From education to employment

Transforming the Education Workforce: Learning Teams for a Learning Generation

EDUCATION TEAMWORK IS KEY TO TACKLING THE LEARNING CRISIS 

 

New York/ London/ Accra, September 23, 2019– On the second week of the 74th United Nations General Assembly, the Education Commission’s latest report – Transforming the Education Workforce: Learning Teams for a Learning Generation – makes a case for teamwork as a key to educating the world’s children.  

 

With only 10 years remaining until the UN’s Agenda 2030 deadline to ensure inclusive and equitable quality education for all, the world is at serious risk of not achieving this goal. 

 

According to UN Special Envoy for Global Education and Education Commission Chair Gordon Brown: “We don’t just have a climate emergency, we have an education emergency. Today 260 million children are not in school and more than 600 million children in school are not learning the basics. Unless we take drastic measures, half of the world’s children – 800 million – will not be on track to learn the skills needed to thrive in 2030. To address this learning crisis, we urgently need to recruit 69 million teachers and provide them with the training and support they need.” 

 

Teacher quality is the most important determinant of learning outcomes at the school level.

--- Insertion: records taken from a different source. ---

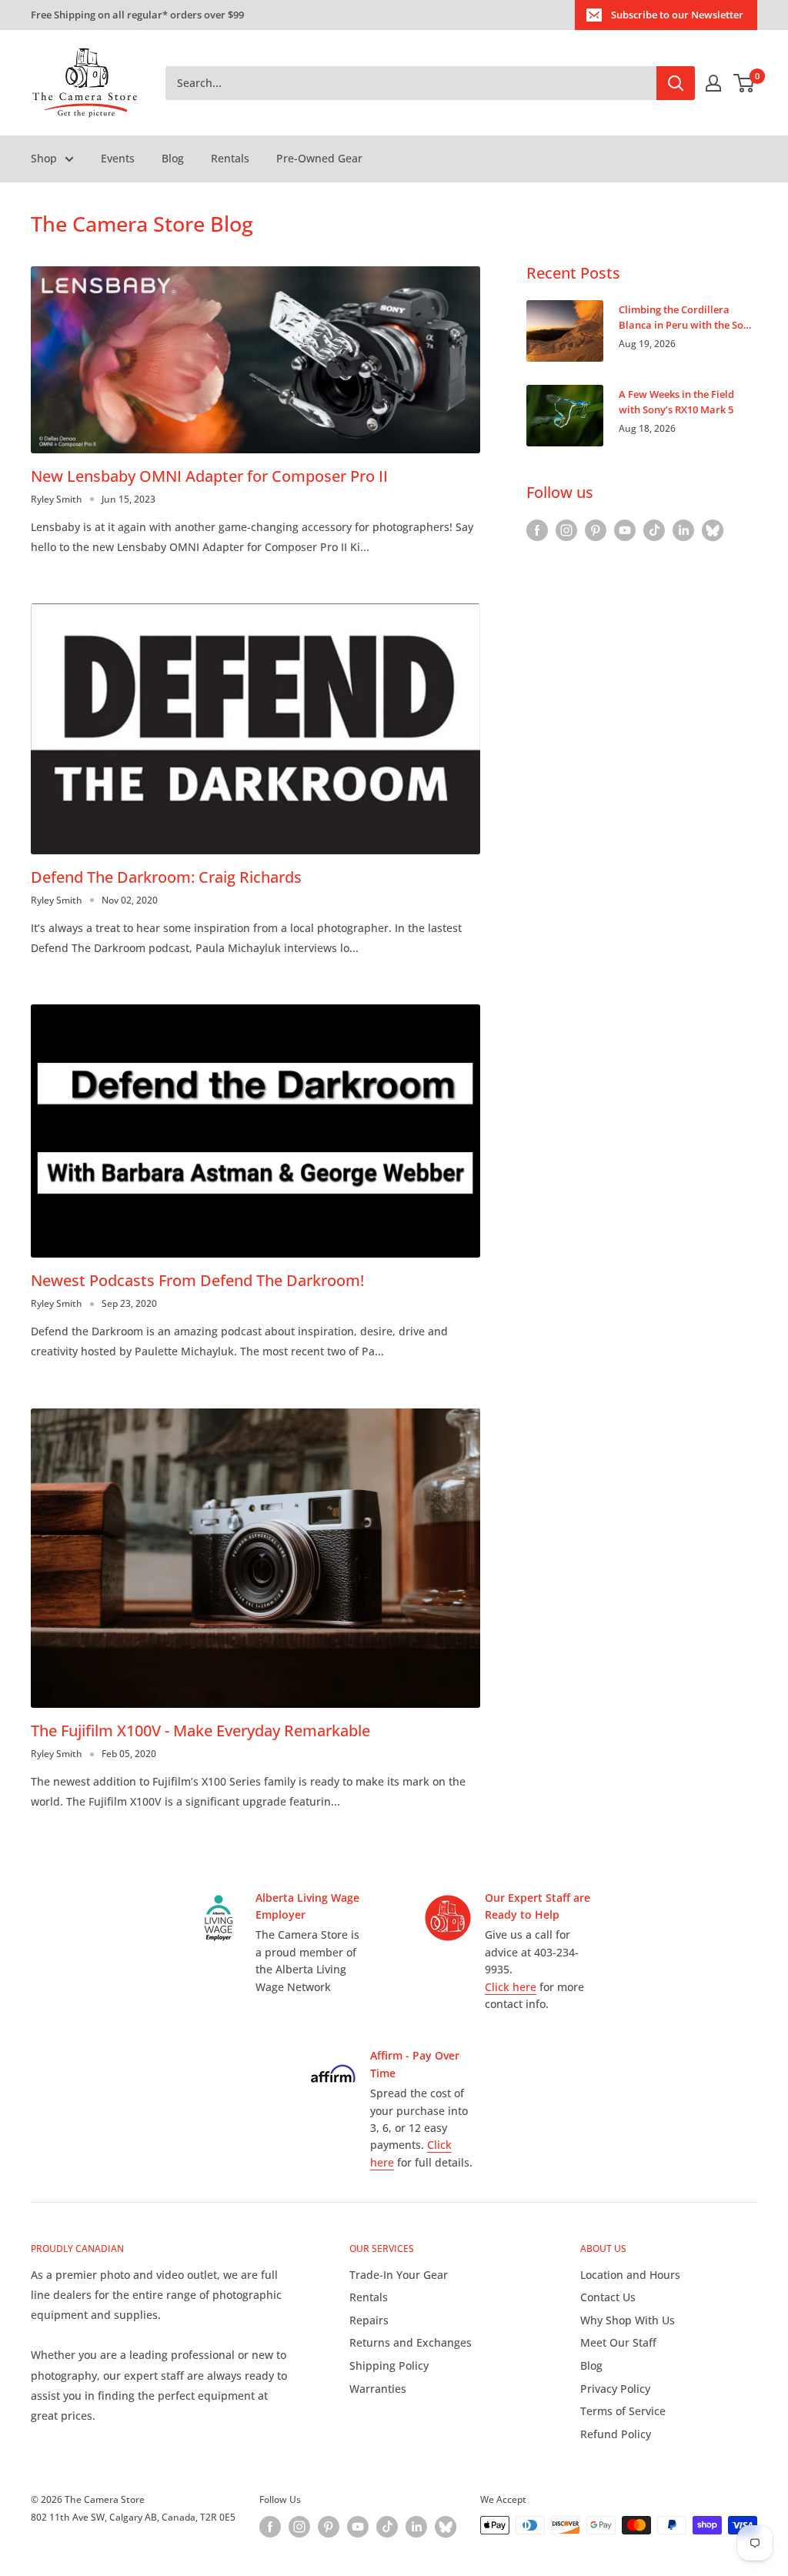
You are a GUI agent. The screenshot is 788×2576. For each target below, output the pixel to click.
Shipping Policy (389, 2365)
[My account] (713, 83)
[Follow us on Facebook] (537, 530)
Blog (173, 158)
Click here (510, 1987)
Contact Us (608, 2297)
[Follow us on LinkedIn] (683, 530)
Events (118, 158)
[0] (744, 83)
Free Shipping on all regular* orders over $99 (137, 15)
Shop (44, 158)
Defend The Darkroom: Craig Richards (166, 877)
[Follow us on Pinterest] (595, 530)
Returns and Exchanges (410, 2342)
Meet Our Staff (618, 2342)
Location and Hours (630, 2274)
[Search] (675, 83)
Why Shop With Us (627, 2320)
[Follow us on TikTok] (654, 530)
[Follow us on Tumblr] (712, 530)
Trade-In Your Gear (398, 2274)
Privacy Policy (615, 2388)
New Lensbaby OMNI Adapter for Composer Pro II (209, 476)
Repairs (369, 2320)
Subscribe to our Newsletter (677, 15)
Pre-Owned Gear (319, 158)
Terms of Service (623, 2411)
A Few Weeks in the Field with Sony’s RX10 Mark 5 (676, 401)
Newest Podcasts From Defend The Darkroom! (197, 1280)
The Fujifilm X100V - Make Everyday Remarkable (200, 1730)
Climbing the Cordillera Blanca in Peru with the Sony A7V (687, 317)
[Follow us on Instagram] (566, 530)
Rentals (230, 158)
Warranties (377, 2388)
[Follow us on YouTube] (625, 530)
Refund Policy (615, 2434)
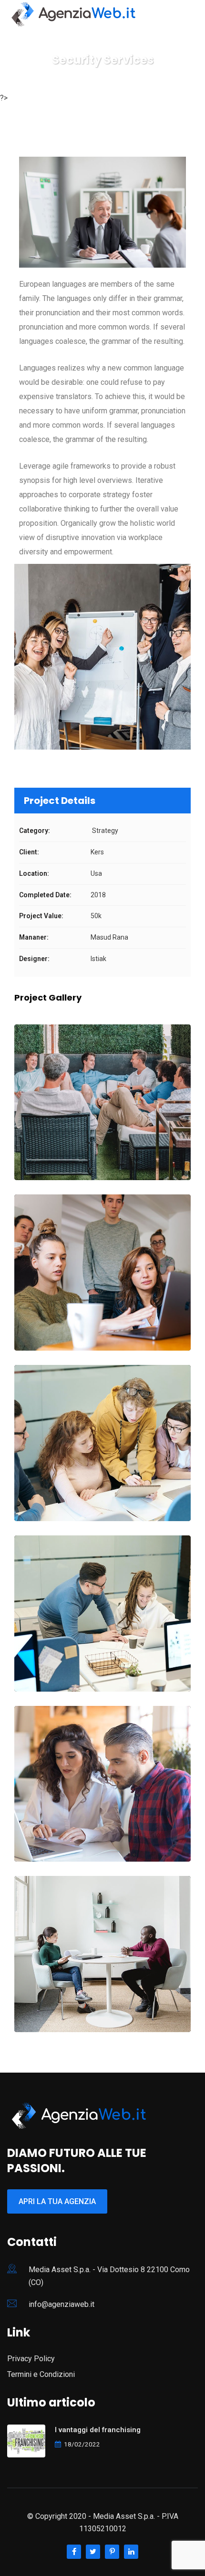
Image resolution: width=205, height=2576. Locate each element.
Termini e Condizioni (41, 2374)
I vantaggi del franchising (98, 2430)
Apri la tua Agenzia (57, 2201)
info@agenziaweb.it (61, 2304)
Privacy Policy (31, 2358)
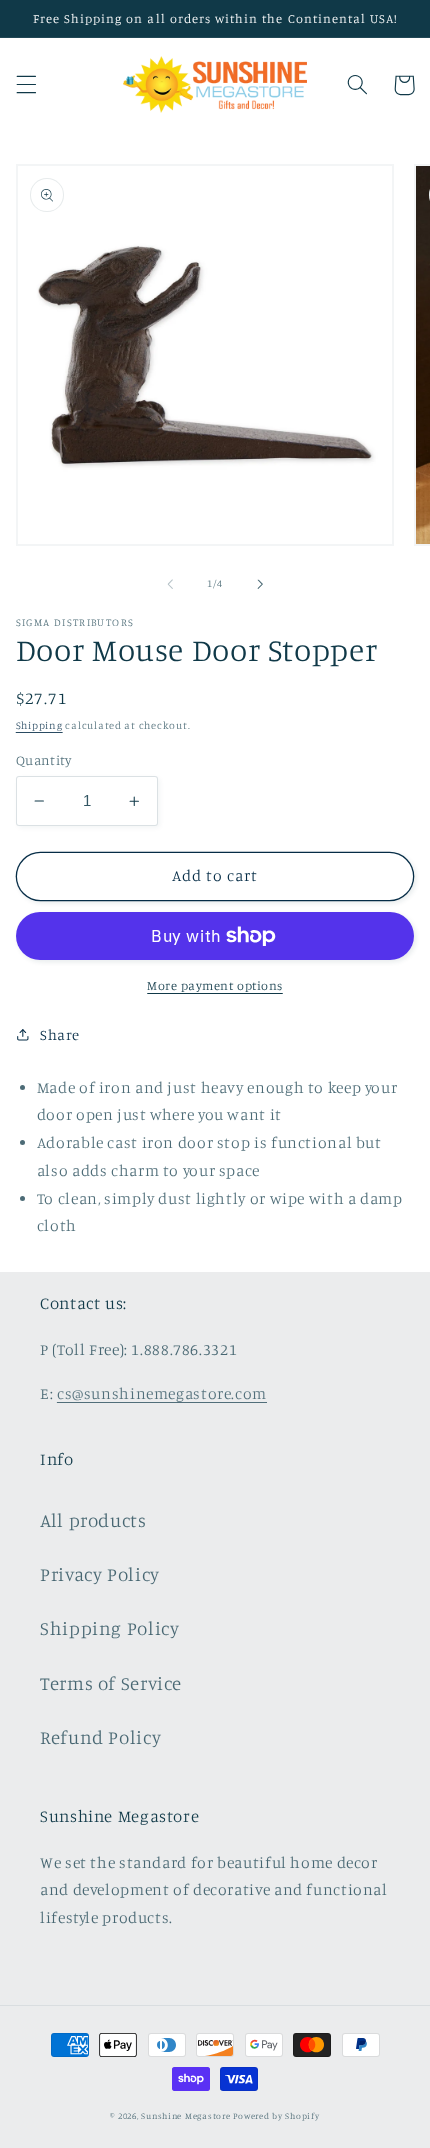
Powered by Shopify (276, 2115)
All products (93, 1519)
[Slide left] (170, 584)
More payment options (215, 985)
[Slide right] (260, 584)
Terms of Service (111, 1682)
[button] (26, 85)
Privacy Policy (100, 1573)
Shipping (39, 725)
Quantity (43, 760)
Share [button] (60, 1034)
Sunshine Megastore (185, 2115)
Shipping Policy (109, 1627)
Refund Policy (100, 1736)
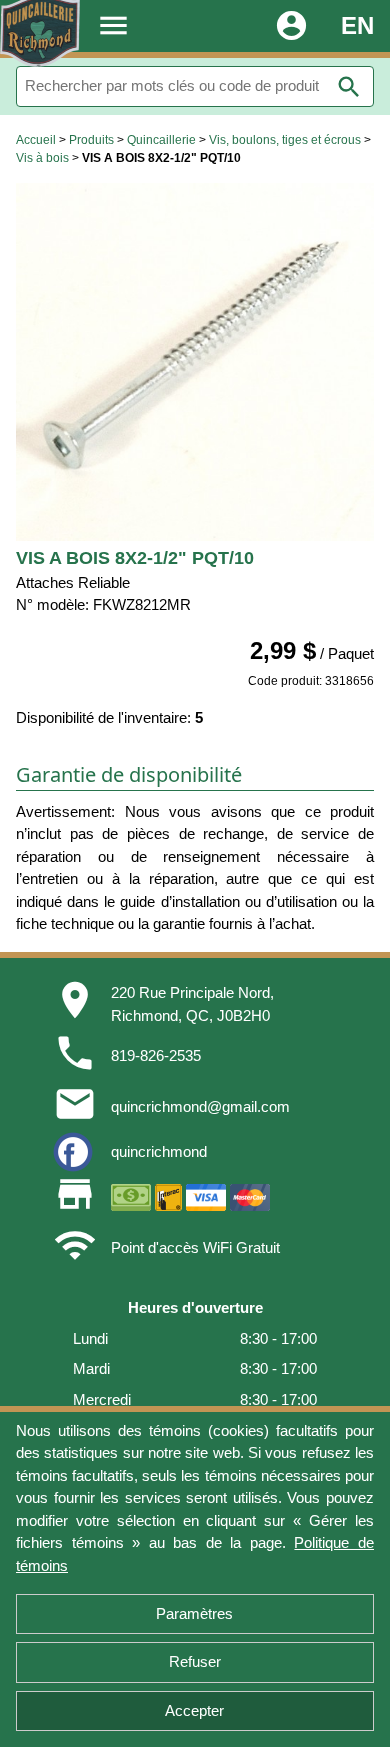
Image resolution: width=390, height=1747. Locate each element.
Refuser (195, 1661)
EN (357, 25)
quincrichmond (159, 1151)
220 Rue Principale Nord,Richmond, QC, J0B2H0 (192, 1004)
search (349, 87)
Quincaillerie (161, 140)
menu (113, 25)
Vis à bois (42, 158)
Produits (91, 140)
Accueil (36, 140)
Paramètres (194, 1613)
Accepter (194, 1710)
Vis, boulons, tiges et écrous (285, 140)
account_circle (291, 25)
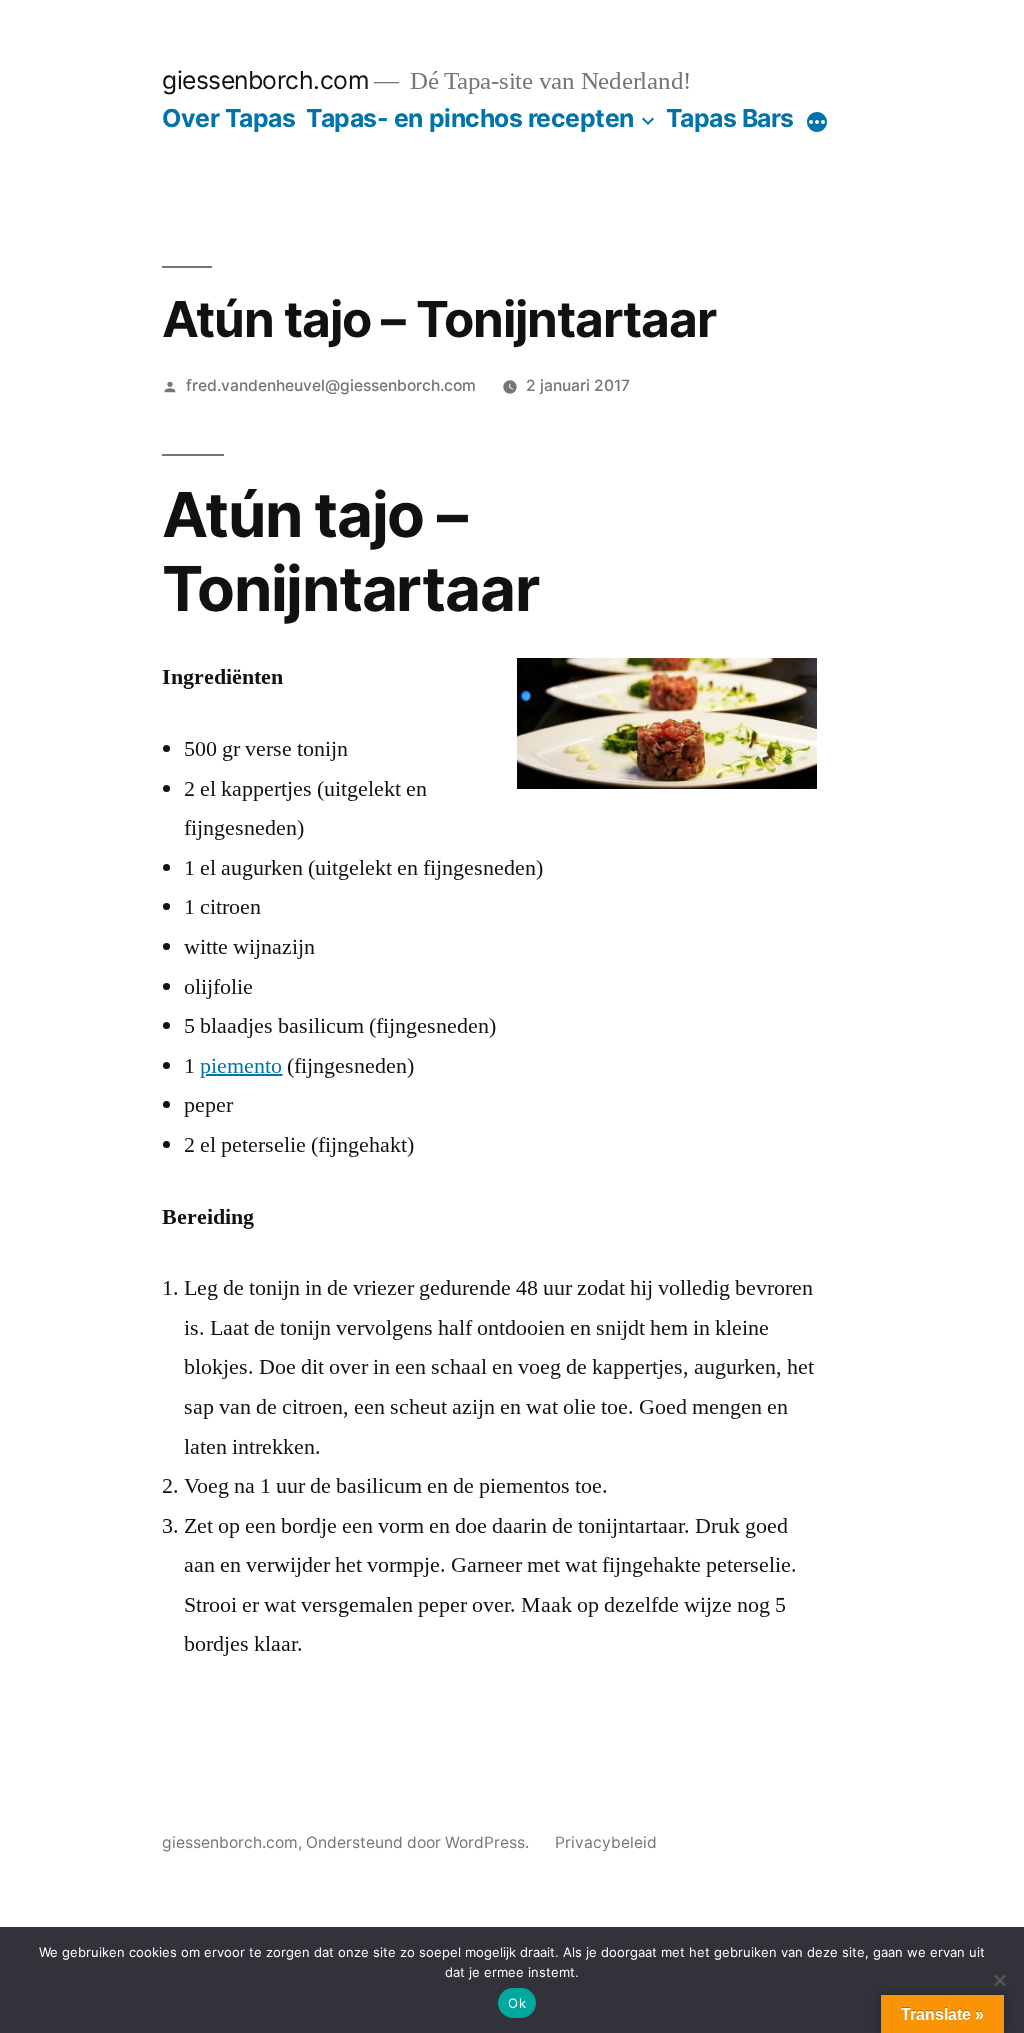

But in many countries teachers are in short supply, isolated, and not supported to provide effective teaching and learning. To meet the demand for teachers, an estimated 69 million teachers must be recruited globally –76 percent of these in Sub-Saharan Africa and South Asia. In some countries, even where there are teachers, many are poorly trained or unqualified. In Sub-Saharan Africa, only 45 percent of teachers in secondary schools are trained to teach.  

 

Matthew Rycroft, Permanent Secretary of the United Kingdom’s Department for International Development – the report’s funder –says, “a top priority for education systems around the world is the need for more and better trained teachers.” The report emphasizes the need to professionalize teachers and other key roles with appropriate recruitment, training, professional development, career paths, and working conditions to enable them to be effective. 

 

But teachers cannot deliver quality education alone – it takes a team to educate a child. Teachers need leadership and support to be effective and to reach the most vulnerable. This report envisions learning teams that tap the potential of the broader education workforce – school and district leaders, specialists, learning assistants, community experts, entrepreneurs, health and welfare professionals, parents, volunteers, and many others – to work together to help all children succeed. Teams of professionals are commonplace in health but why not in education? 

 

South Korea’s former Minister of Education and Education Commissioner Ju-Ho Lee states: “Most education systems were designed during the Industrial Revolution to bring education to the masses. Now, more than 150 years later, we need an education workforce and systems that can respond to the rapid changes in today’s world – demographic shifts, environmental changes, scientific advances, and technological innovation.” The report proposes a vision for creating education systems that harness new opportunities, adapt, and continually evolve so students are equipped with the skills they need to succeed. 

 

The report, a direct response to the Education Commission’s Learning Generation report recommendation to strengthen and diversify the workforce, is the result of 18 months of research with dozens of organizations around the world. It brings existing evidence, new innovations, promising examples from other sectors, and fresh thinking to propose three visions for strengthening the existing education workforce, developing learning teams, and building learning systems fit for the future. 

 

As the report’s leadership team – Ju-Ho Lee, Education International President Susan Hopgood, and African Women’s Development Fund CEO Theo Sowa write in the report’s foreword: “The unmet promise to the world’s children for universal quality education demands a transformative response. The evidence, innovations, and vision of building collaborative learning teams for a learning generation outlined in the report are a good start.”